Problems and tasks |
#1 Decide whether each statement agrees with the article on IT investment below. Answer yes or no for each, and quote the words from the article that settle it. (a) Carlson's business units are required to use the shared IT services. (b) Top performers in financial services spend less on IT than the average financial firm. (c) IT infrastructure makes up about a quarter of the average company's total IT spend.
#2 According to the article on IT investment, how much higher are next-year net profits for each dollar that high-IT-savvy companies invest in IT infrastructure?
#3 Carry on the article on IT investment from its final sentence, adding the next part.
--- Start of Passage ---
Carlson Shared Services is set up to operate as a business, offering IT and financial services (with plans to offer more); it is governed by a board comprising the CIOs and CFOs of the business units; and its IT organization provides 89 infrastructure services to Carlson’s businesses. The IT unit compares the prices of its services to those of external vendors, and outsources whenever a vendor can offer a better price or quality proposition than what internal IT resources can offer. As a result, Carlson’s business units use the shared IT services as much as possible, even though use is not mandatory.

Although the top performers (defined as the top third in terms of industry-adjusted return on assets, net margins and revenue growth) have IT portfolio allocations similar to the average company’s, collectively they spend 4% more on IT as a percentage of net sales.

But the differences within specific industries are striking. For example, top performers in financial services spend 10% less on IT than the average financial firm but have portfolios more heavily weighted toward IT infrastructure. (In that sector, IT investment is so fundamental to business processes that IT systems are quite mature, with much of the advantage coming from higher efficiency in executing basic transactions and providing infrastructure to foster innovation.) By contrast, the top performers in wholesale, retail and transport sectors spend 11% more on IT than their average competitors and weight their portfolios more heavily toward informational assets, indicating that there’s still competitive advantage in the effective use of information.

The IT Savvy Premium

Clearly, companies that link their IT investments to their business strategies are well-placed to outrun their competitors along desired performance dimensions. But investing the right amount in the right IT asset classes is only the first step. Above-average management capabilities are also needed to achieve above-industry-average returns from those IT investments.

A subset of companies in our sample obtain performance gains that are far greater than those of their competitors. One year after an investment, companies with high IT savvy achieved higher performance from each IT dollar invested across all four IT asset classes. In effect, IT savvy yields a substantial financial premium. Our research assessed each company’s relative IT savvy by cataloging companies’ practices, processes and capabilities. (See “Companywide IT Savvy Affects Performance.”)8

Companywide IT Savvy Affects Performance

View Exhibit

The returns from IT infrastructure — the largest IT asset class and often the most difficult to cost-justify in advance — strikingly illustrate the impact of IT savvy. For each dollar invested in IT infrastructure, companies with high IT savvy have $247 higher net profits in the year following the investment. Their infrastructure investments are also associated with superior returns for other key performance measures, including innovation and market capitalization. By contrast, companies with low IT savvy have, on average, $909 lower net profits the next year per dollar spent on infrastructure — controlling for industry, size and other investments such as research and development and advertising expenditures.

IT infrastructure is the foundation of all IT investments, including the communications network, shared customer data, laptops, data centers and servers; it accounts for close to half of the average company’s total IT spend. High-IT-savvy companies turn these enabling investments into value much faster than do low-IT-savvy companies — in one year compared with three years or longer. They achieve this premium by following particular practices more rigorously — for example, by ensuring that more of their business processes are digitized, and by more quickly designing and implementing changes to crucial business processes. Thus, instead of having their infrastructure investments hit the bottom line only as acquisition costs, IT-savvy companies put them to work faster, registering improvement on the bottom line in the next year.
--- End of Passage ---
--- Start of Raw records ---
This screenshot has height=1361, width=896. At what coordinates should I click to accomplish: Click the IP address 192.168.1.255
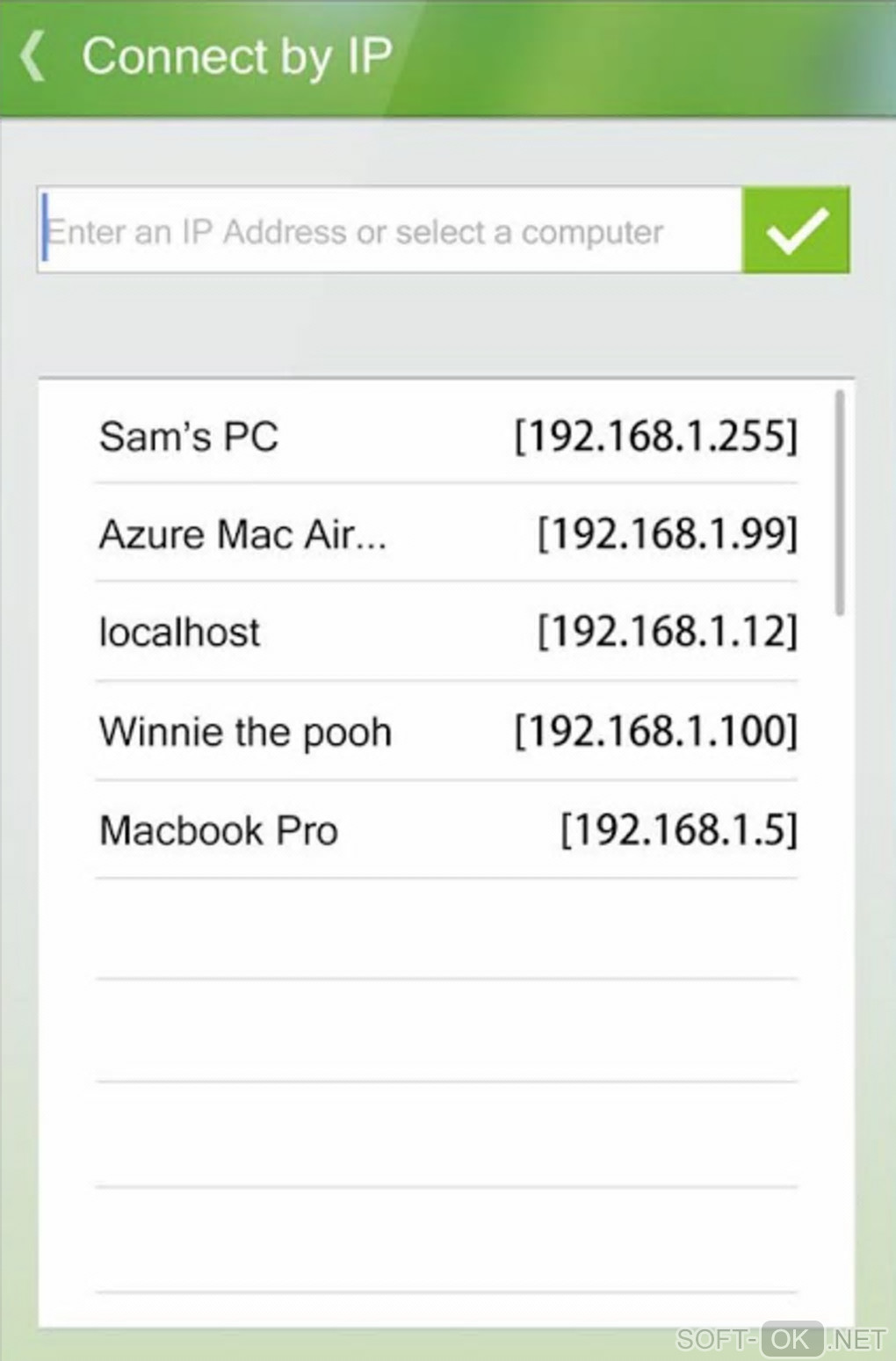(x=656, y=437)
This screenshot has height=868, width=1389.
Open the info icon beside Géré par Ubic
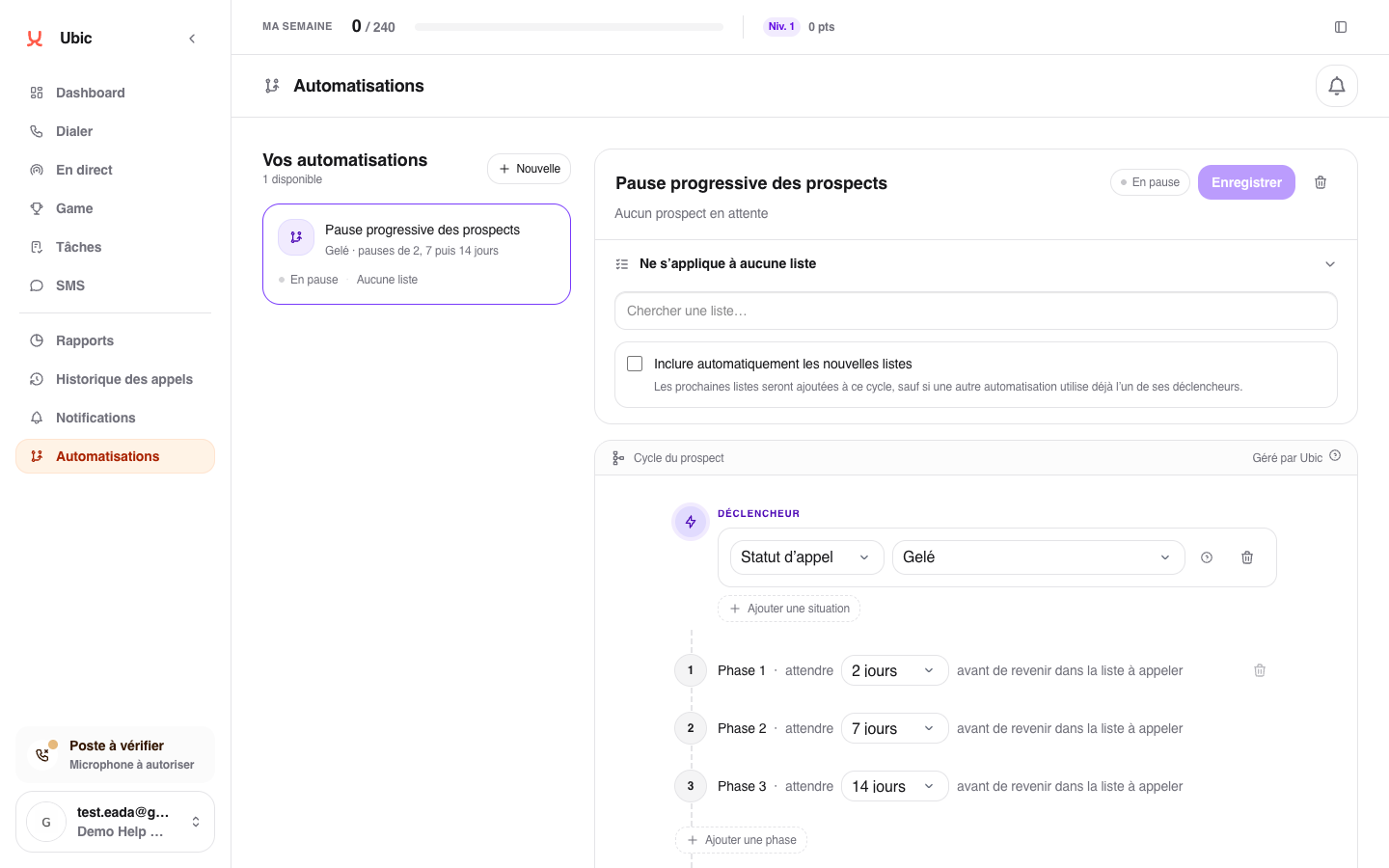[1335, 456]
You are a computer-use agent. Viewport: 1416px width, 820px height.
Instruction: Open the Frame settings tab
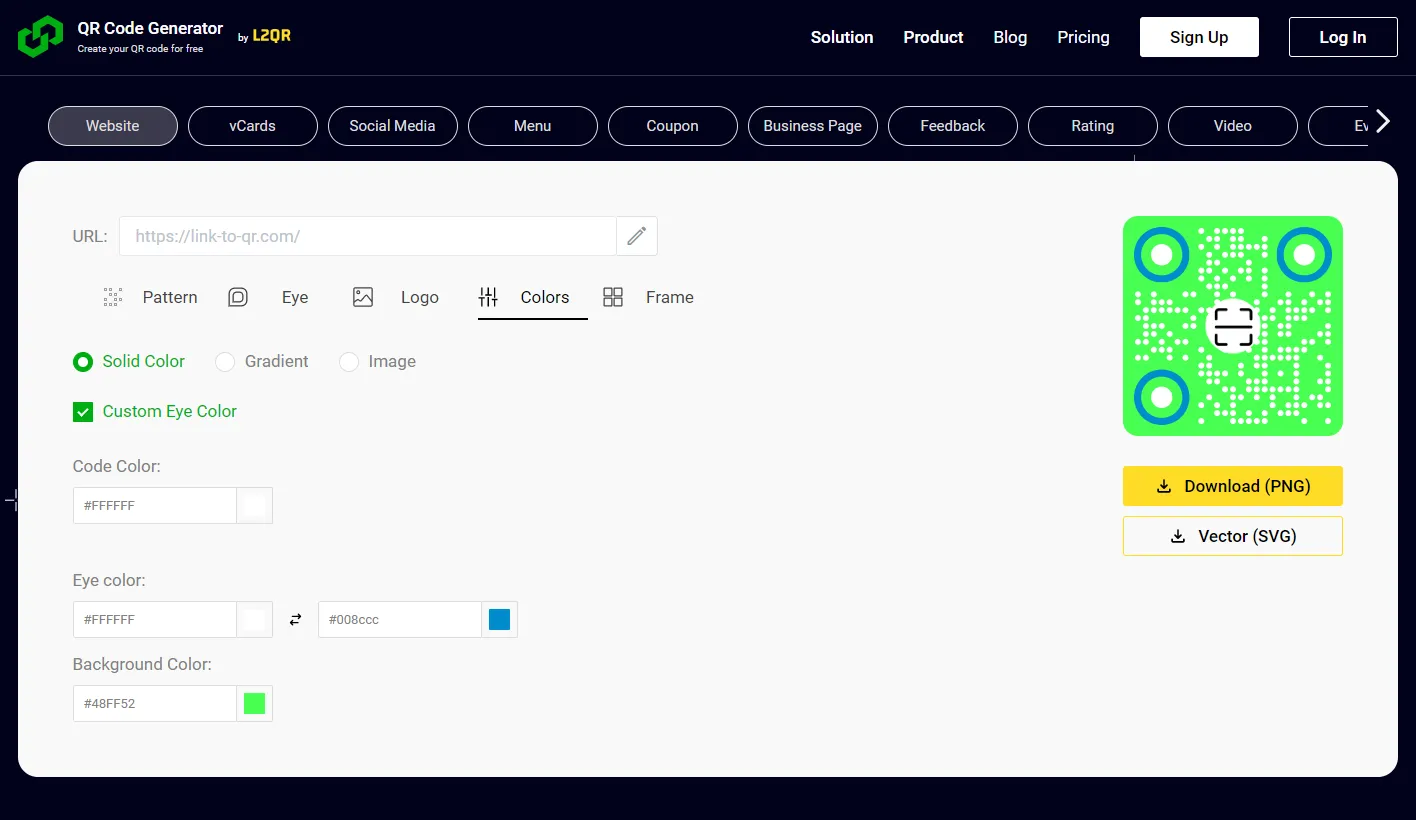pyautogui.click(x=648, y=297)
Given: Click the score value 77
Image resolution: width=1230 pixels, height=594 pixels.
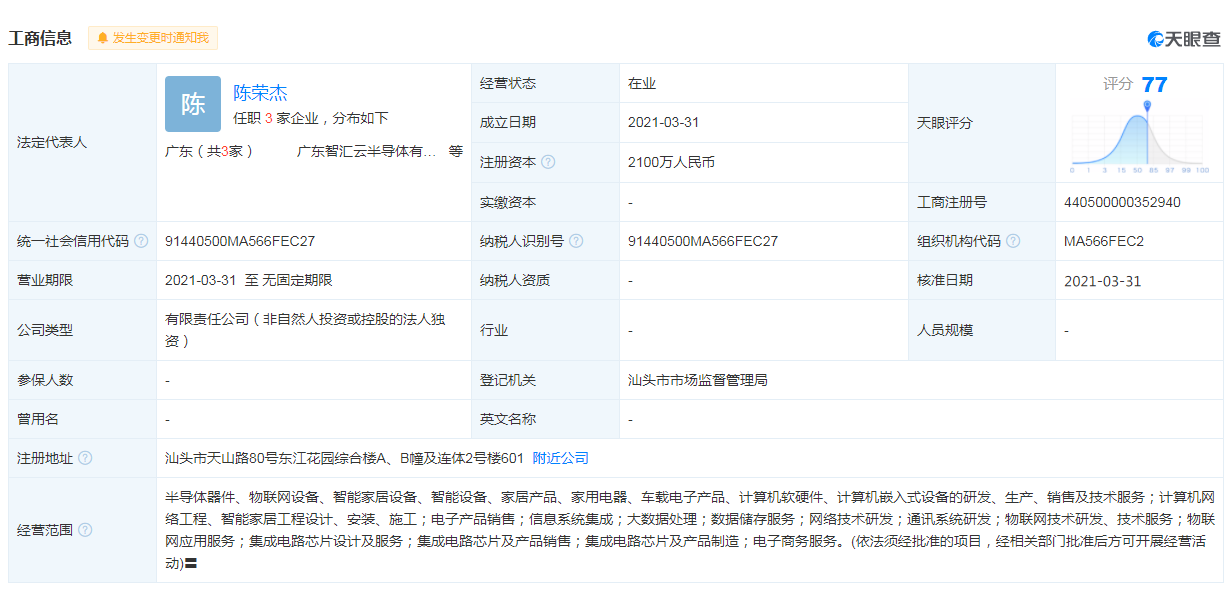Looking at the screenshot, I should [1154, 84].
--- End of Raw records ---
Responses for each task |
#1
(a) No: "even though use is not mandatory."
(b) Yes: "top performers in financial services spend 10% less on IT than the average financial firm"
(c) No: "it accounts for close to half of the average company’s total IT spend"

#2 $247 higher.

#3
Raytheon Company illustrates how IT infrastructure investments can deliver cost savings and provide a platform for business agility, and it shows how business processes and decision-making practices must change accordingly. Rebecca Rhoads is vice president and CIO at the $21 billion aerospace and defense corporation, which has grown significantly through mergers with the defense operations of Texas Instruments, Hughes, General Dynamics and E-Systems. She explains that the practices guiding Raytheon to a standardized technology infrastructure after the mergers were just a first step in generating value from IT:

“You will outgrow the governance model that makes you successful. It took me a while to figure that out because we had developed a governance model that was so effective — everybody was so supportive of it. We had buy-in, we had alignment, we were moving forward on it. It was a governance model that helped us consolidate and shape up the company. So once we reduced a couple of thousand legacy applications, once we went from 150 payroll systems to one, 28 e-mail systems to one, we reduced IT spend by over 40%. That’s what we needed to do over the first three to four years of being the new company, because if you don’t get the synergy of the merger, you’re not going to come up for air ever.”9

However, Rhoads found that, following Raytheon’s cost-cutting successes, the focus needed to shift to agility, to questions of how the company would grow and how IT enables that growth.

High-IT-savvy companies also see higher performance associated with transactional IT investments used to automate repetitive transactions, cut costs and increase throughput. Not only does Wall Street value such investments in high-IT-savvy companies, but also these companies have higher profits. Interestingly, companies with more transactional IT investment also have more sales from new and modified products. Paradoxically, in high-IT-savvy companies, process digitization enables innovative new products and services by freeing up managers to innovate on the platform of these digitized processes. For example, Amazon.com, Inc., the quintessential IT-savvy company, can relatively easily try a new service such as tailored recommendations based on the consumer’s purchase history and on other customers’ reviews. The new service requires only marginal investment on top of Amazon’s current digitized processes. Better yet, the product can be offered to only a few target customers and the impact can be measured immediately. By contrast, low-IT-savvy companies do not convert transactional investments into innovation.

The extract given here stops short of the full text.